DTN Oil

NYMEX Oil Futures Cut Losses

Liubov Georges
By  Liubov Georges , DTN Energy Reporter

WASHINGTON (DTN) -- Nearby-month delivery oil futures on the New York Mercantile Exchange and Brent crude on the Intercontinental Exchange settled lower Wednesday, although all contracts moved off intra-session lows after producers in the offshore Gulf of Mexico halted 80% of crude oil output ahead of Hurricane Delta's landfall later this week.

Data from the Bureau of Safety and Environmental Enforcement revealed Gulf of Mexico producers shut-in approximately 80.42% or 1,487,699 barrels per day (bpd) of oil production as a result of Hurricane Delta. This compares with 29.22% a day ago.

Based on data from offshore operator reports submitted as of 12:30 p.m. EDT Wednesday, personnel have been evacuated from a total of 180 production platforms, or 27.9% of the 643 manned platforms in the Gulf of Mexico.

Hurricane Delta has weakened to a Category 2 Hurricane after landfall on the Yucatan Peninsula. DTN Weather forecasts it will emerge over the southern Gulf of Mexico and likely strengthen over the next 24 to 36 hours, likely approaching the central Gulf Coast as Category 3 strength.

On the session, November West Texas Intermediate futures faded below $40 barrel (bbl) to settle at $39.95 bbl, down 72 cents from Tuesday's close.
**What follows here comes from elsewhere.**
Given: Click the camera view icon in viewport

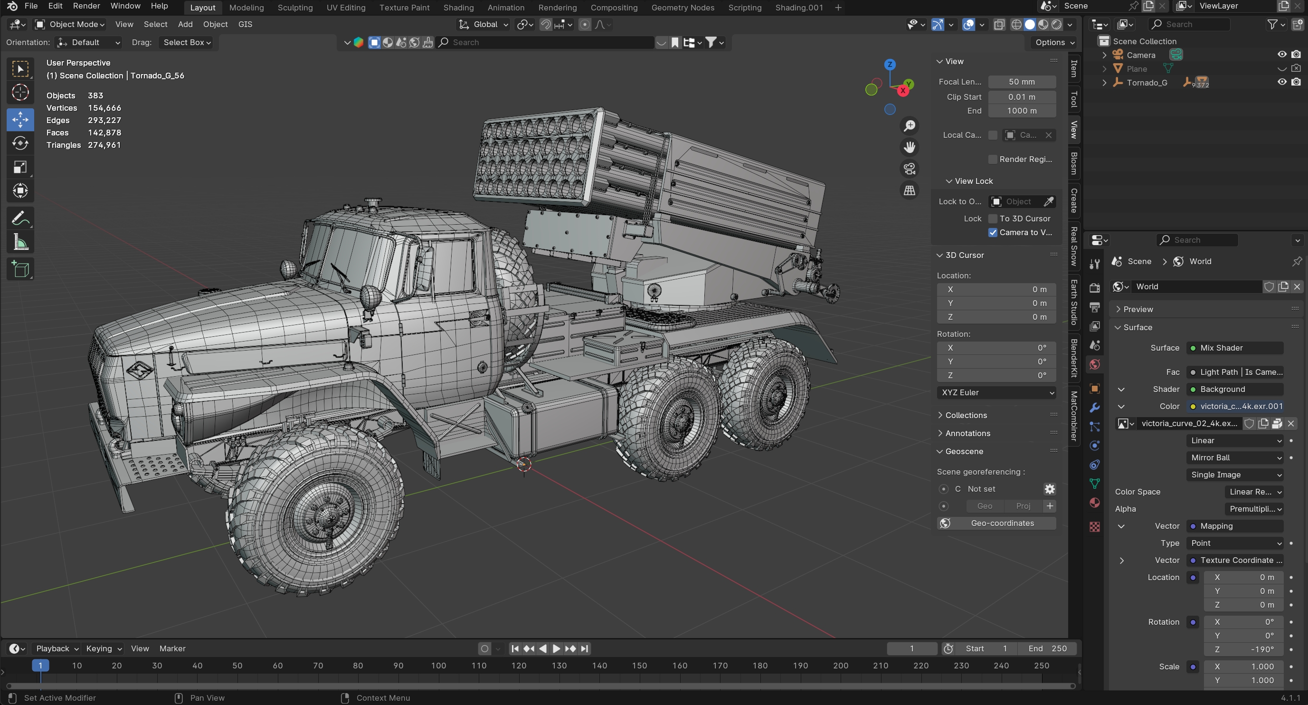Looking at the screenshot, I should click(x=909, y=169).
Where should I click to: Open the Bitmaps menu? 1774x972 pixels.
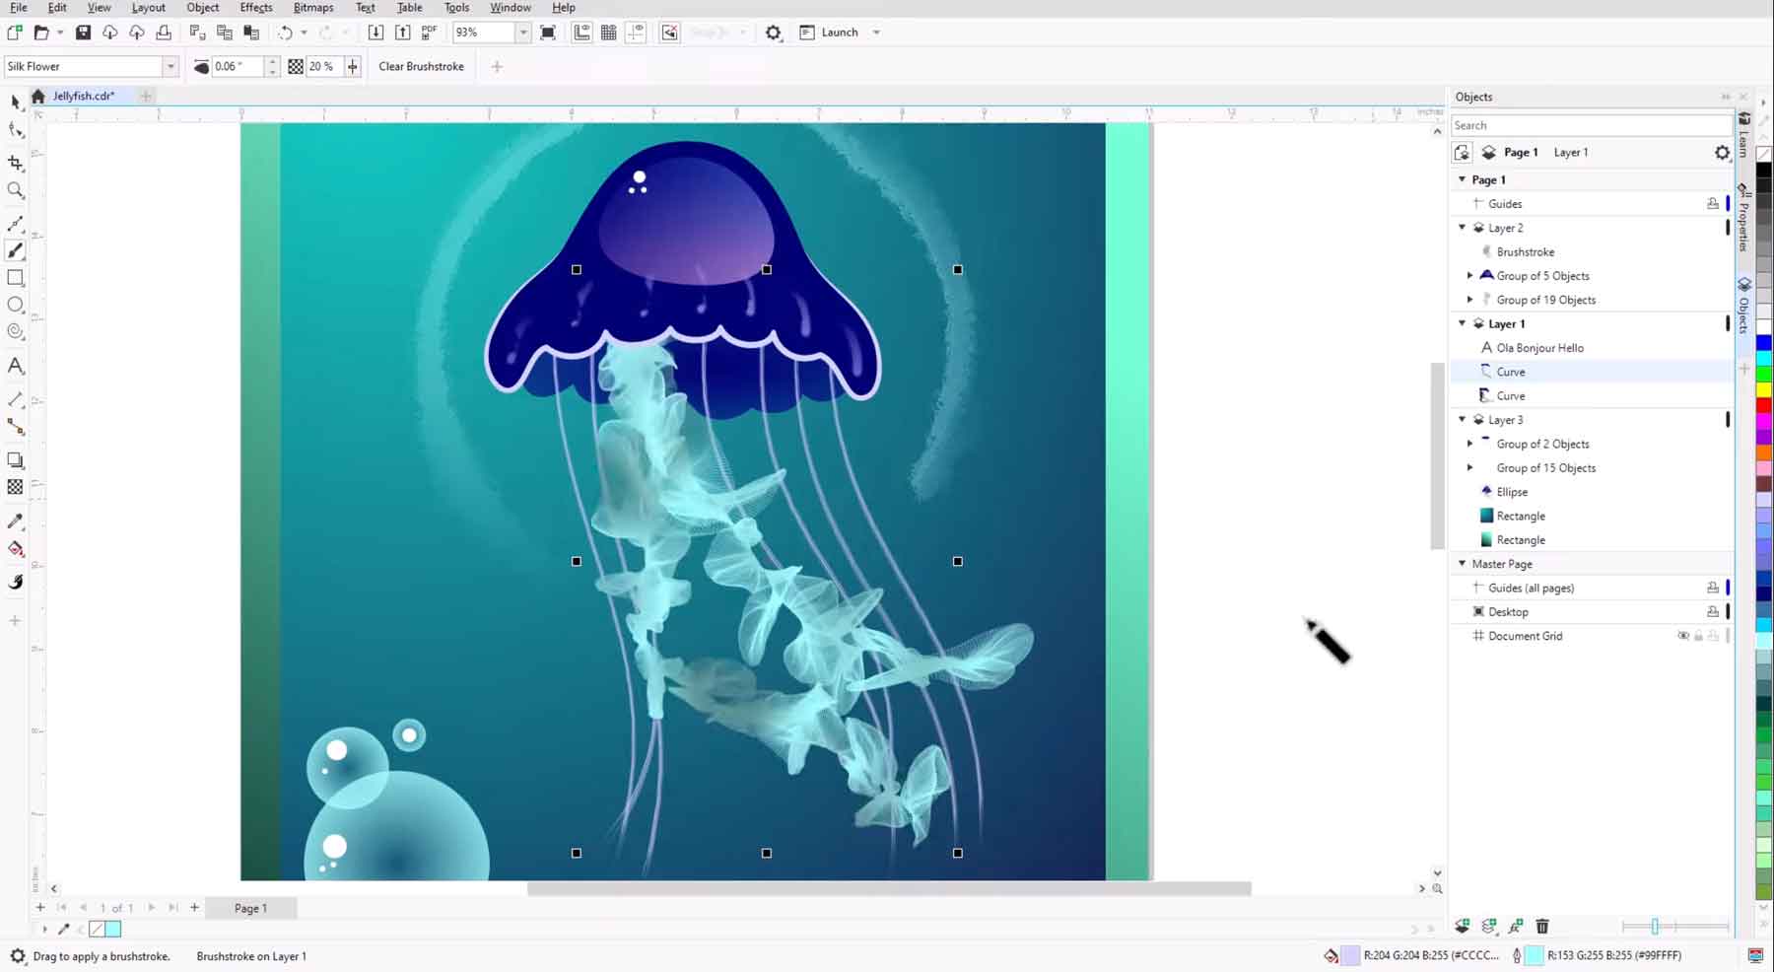tap(312, 7)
The ICE December Brent contract declined 66 cents to settle just below $42 bbl.

NYMEX November ULSD futures dropped 2.78 cents or more than 2% to $1.1608 gallon settlement and November RBOB futures fell 3.42 cents to finish the Wednesday session at $1.2009 gallon.

Energy Information Administration data released at mid-morning Wednesday showed demand for motor gasoline jumped 367,000 bpd during the week ended Oct. 2nd to 8.896 million bpd -- the highest since quarantine measures to contain the coronavirus pandemic were first introduced mid-March.

The recent pop in gasoline demand is unlikely to extend into the fall months, however, due to high unemployment numbers and the lack of fiscal stimulus from the federal government.

Gasoline demand averaged just 8.672 million bpd during the peak demand summer months, down 9.3% versus the summer of 2019, highlighting the adverse impact to the economy caused by the pandemic.

Thursday's weekly initial unemployment claims are likely to understate the mounting turmoil in an increasingly unbalanced U.S. economy, with the Labor Department expected to report 819,000 first-time claims for unemployment insurance during the week ended Oct. 3, down from the previous week's reported 837,000 claims. The report won't include the populous state of California that took a 2-week pause in processing new claims to address a backlog and deploy new fraud technology.